> TÂCHES RÉDIGÉES
1 – Dans l'extrait sur la condamnation de la Hongrie, quel montant l'astreinte journalière infligée à ce pays atteint-elle ?
2 – Rédigez la suite de l'extrait sur la condamnation de la Hongrie, en partant de sa dernière phrase.

Ce jeudi 13 Juin 2024, la Cour de Justice européenne a condamné la Hongrie à une lourde « somme forfaitaire «  de 200 millions d’euros, assortie d’une « astreinte » de 1 million d'Euros par jour jusqu’à l’exécution de cet arrêt. 

 

L’affaire concerne la violation du droit communautaire par la Hongrie en matière de garanties apportées aux « ressortissants de pays tiers en séjour irrégulier » . En raison de la lourdeur de cette condamnation et de l’attitude générale du gouvernement hongrois en la matière, l’affaire a été largement médiatisée et a accentué une polémique pré-existante entre ce gouvernement et les Institutions européennes.    

 

Il convient donc de préciser quelque peu les motivations de cet arrêt et notamment ses bases juridiques.

 

La condamnation porte précisément sur la non-exécution d’un arrêt de la Cour de décembre 2020 basé sur des motifs identiques : depuis cet arrêt, la Hongrie n’a en effet pas pris les dispositions internes nécessaires pour mettre fin à cette infraction.

 

Dès lors, la Cour était habilitée - sur demande de la Commission - de constater et condamner ce double manquement et de l’assortir de sanctions en vertu de l’article 260§2  TFUE : « Si la Cour reconnait que l’État membre concerné ne s’est pas conformé à son arrêt, elle peut lui infliger le paiement d’une somme forfaitaire ou d’une astreinte »

Extrait du jeu de données
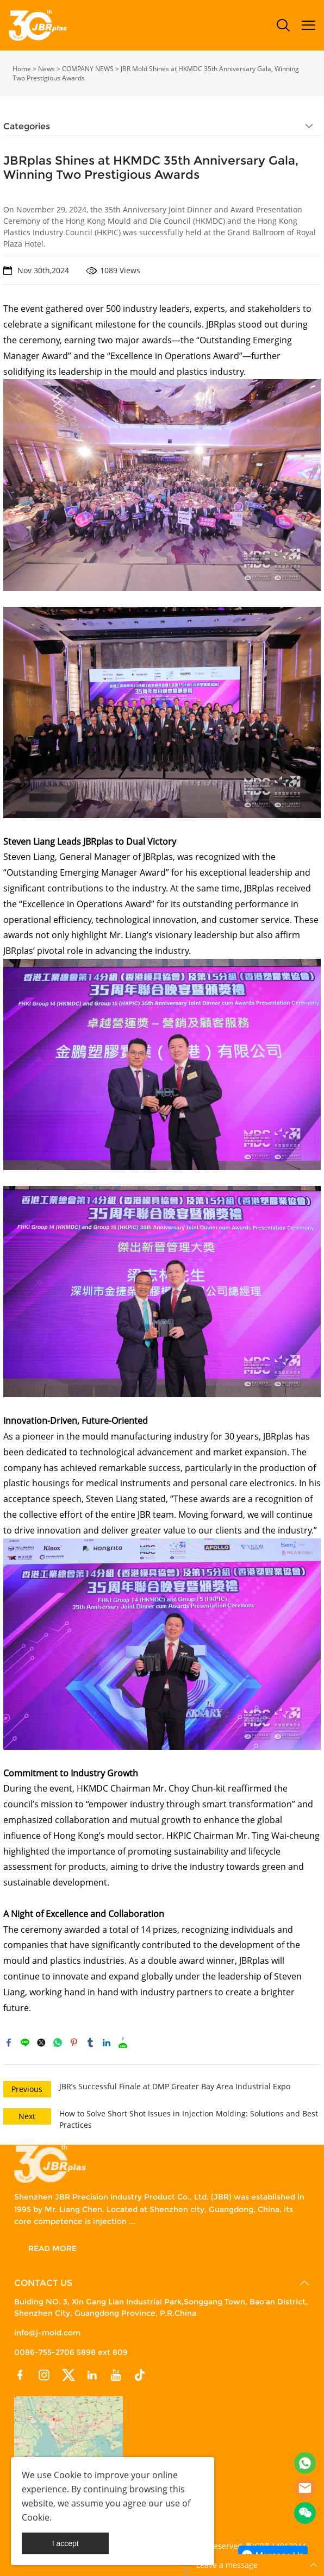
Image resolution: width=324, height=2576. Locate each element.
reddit (122, 2042)
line (25, 2042)
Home (22, 68)
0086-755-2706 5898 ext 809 (71, 2352)
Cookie (68, 2475)
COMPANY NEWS (88, 68)
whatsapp (57, 2042)
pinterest (73, 2042)
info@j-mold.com (47, 2333)
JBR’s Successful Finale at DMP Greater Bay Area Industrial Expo (174, 2086)
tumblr (90, 2042)
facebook (8, 2042)
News (46, 68)
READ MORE (52, 2248)
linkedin (106, 2042)
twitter (41, 2042)
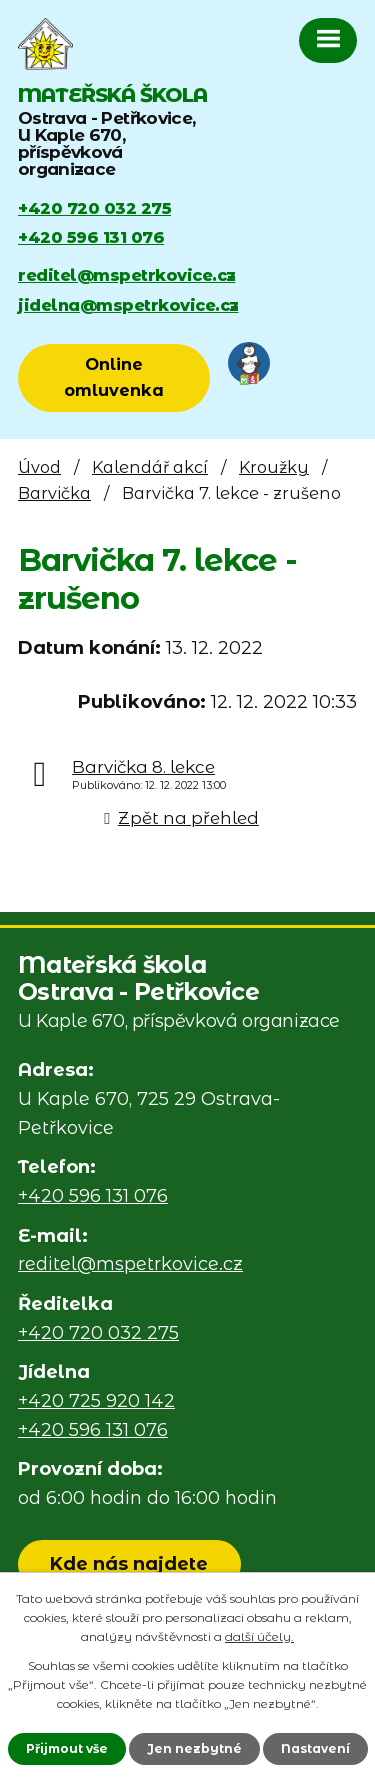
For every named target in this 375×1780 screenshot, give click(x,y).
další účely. (259, 1636)
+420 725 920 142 (96, 1401)
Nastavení (315, 1748)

> RÉPONSES PAR TÂCHE
1 – Un million d'euros par jour, jusqu'à l'exécution de l'arrêt.

2 –
Dans le cas d’espèce, la Cour a notamment insisté sur les points suivants (voir les attendus ci-dessous) :

 

  • la gravité d’une inexécution prolongée d’un arrêt de la Cour qui représente en soi une atteinte grave au principe de légalité et à l’autorité de la chose jugée dans une Union de droit,

  •  le fait, pour un État membre, d’éluder délibérément et systématiquement l’application d’une politique commune dans son ensemble constitue une violation inédite et exceptionnellement grave du droit de l’Union, 

  •  il y a lieu, également, de prendre en considération, en tant que circonstance aggravante, la répétition du comportement infractionnel de cet État membre,

  •  cet État membre n’a pas agi conformément à son obligation de coopération loyale. 

 

 

À la lecture attentive de cet arrêt, la condamnation de la Cour apparait bien motivée par le souci de condamner - et dissuader - l’attitude du gouvernement hongrois en place.

 

Mais elle vise aussi, plus généralement, à protéger l’état de droit au sein de l’Union qui exige le respect par les États membres du droit en vigueur et des arrêts de la Cour.

 

C’est donc en tenant compte de ces éléments que doit être apprécié un arrêt par ailleurs susceptible d’entretenir une polémique injustifiée.    

 

 

Jean-Guy Giraud

14 - 06 - 2024

 _________________________

 


Extraits de l’arrêt de la Cour. 

 

 

Le non-respect persistant du droit de l’Union risquerait de créer un précédent pour d’autres États membres et de porter atteinte au régime d’asile européen commun (89)

 

Les violations répétées du droit de l’Union en matière de migration et d’asile, la méconnaissance manifeste du principe de primauté du droit de l’Union et le refus explicite de se conformer à un arrêt de la Cour constitueraient des facteurs aggravants extrêmement graves (90)

 

La procédure prévue à l’article 260, paragraphe 2, TFUE a pour objectif d’inciter un État membre défaillant à exécuter un arrêt en manquement et, partant, d’assurer l’application effective du droit de l’Union (96)

 

La prévention effective de la répétition future d’infractions analogues au droit de l’Union est de nature à requérir l’adoption d’une mesure dissuasive, telle que l’imposition d’une somme forfaitaire (99)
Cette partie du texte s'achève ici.